The TMI, affectionately dubbed ‘The mother of all slingshots’ finally provided the craft with sufficient thrust to achieve escape velocity and blast free of the Earth’s sphere of influence forever and begin her nearly yearlong momentous voyage to Mars.
The first of four in flight Trajectory Correction Maneuvers, TCM-1, was conducted by firing the 22 Newton Thrusters for a duration of 40.5 seconds on December 11, 2013. A trio of additional TCM firings are planned around April 2014, August 2014 and September 2014.
MOM was designed and developed by the Indian Space Research Organization’s (ISRO) at a cost of $69 Million and marks India’s inaugural foray into interplanetary flight.
During the first 100 days, the probe has traveled about 190 million kilometers and has a little less than 500 million kilometers and 205 days to go during her journey of some 680 million kilometers (400 million miles) overall.
A health check on February 6, 2014 confirmed that the 15 kg (33 lb) science payload comprising five Indian built instruments was turned “ON” and is operating well.
MOM is currently some 16 million km distant from Earth and one way radio signals take approximately 55 seconds.
“The round trip time is almost 2 minutes for a communication signal to go to MOM and come back, about the same time mom takes to make noodles!” ISRO noted humorously in a Facebook mission posting.
“Keep going MOM!”
Following the ten month cruise through space the orbital insertion engine will fire for the do or die burn on September 24, 2014 placing MOM into an 377 km x 80,000 km elliptical orbit around Mars.
MOM is not alone in the frigid vacuum of space.
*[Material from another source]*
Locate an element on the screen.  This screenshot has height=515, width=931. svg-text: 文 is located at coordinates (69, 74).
She is joined by NASA’s MAVEN orbiter in pursuit of Mars.
MOM will reach Mars vicinity just two days after the arrival MAVEN on Sept. 22, 2014.
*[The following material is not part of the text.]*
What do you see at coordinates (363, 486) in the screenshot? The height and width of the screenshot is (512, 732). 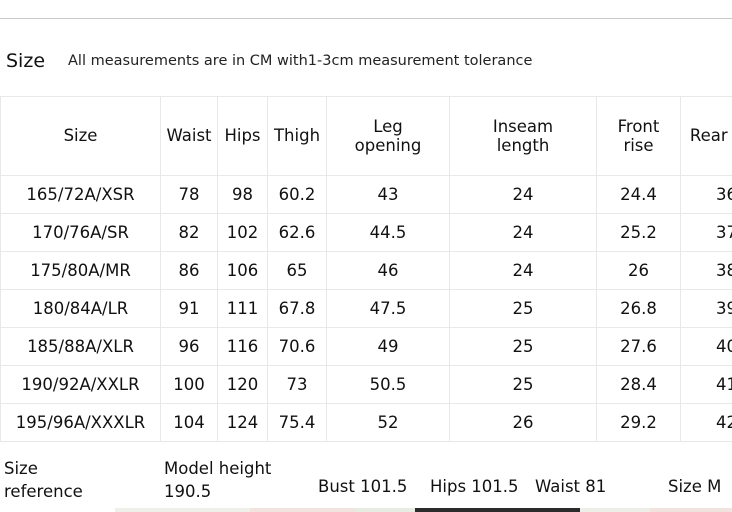 I see `size-reference-bust: Bust 101.5` at bounding box center [363, 486].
To date MAVEN has flown over 137 million miles (221 million km) of its total 442 million miles (712 million km) path to Mars.
If all continues to goes well, India will join an elite club of only four who have launched probes that successfully investigated the Red Planet from orbit or the surface – following the Soviet Union, the United States and the European Space Agency (ESA).
Both MAVEN and MOM’s goal is to study the Martian atmosphere, unlock the mysteries of its current atmosphere and determine how, why and when the atmosphere and liquid water was lost – and how this transformed Mars climate into its cold, desiccated state of today.
Although they were developed independently and have different suites of scientific instruments, the MAVEN and MOM science teams will “work together” to unlock the secrets of Mars atmosphere and climate history, MAVEN’s top scientist told Universe Today.
“We have had some discussions with their science team, and there are some overlapping objectives,” Bruce Jakosky told me. Jakosky is MAVEN’s principal Investigator from the University of Colorado at Boulder.
“At the point where we [MAVEN and MOM] are both in orbit collecting data we do plan to collaborate and work together with the data jointly,” Jakosky said.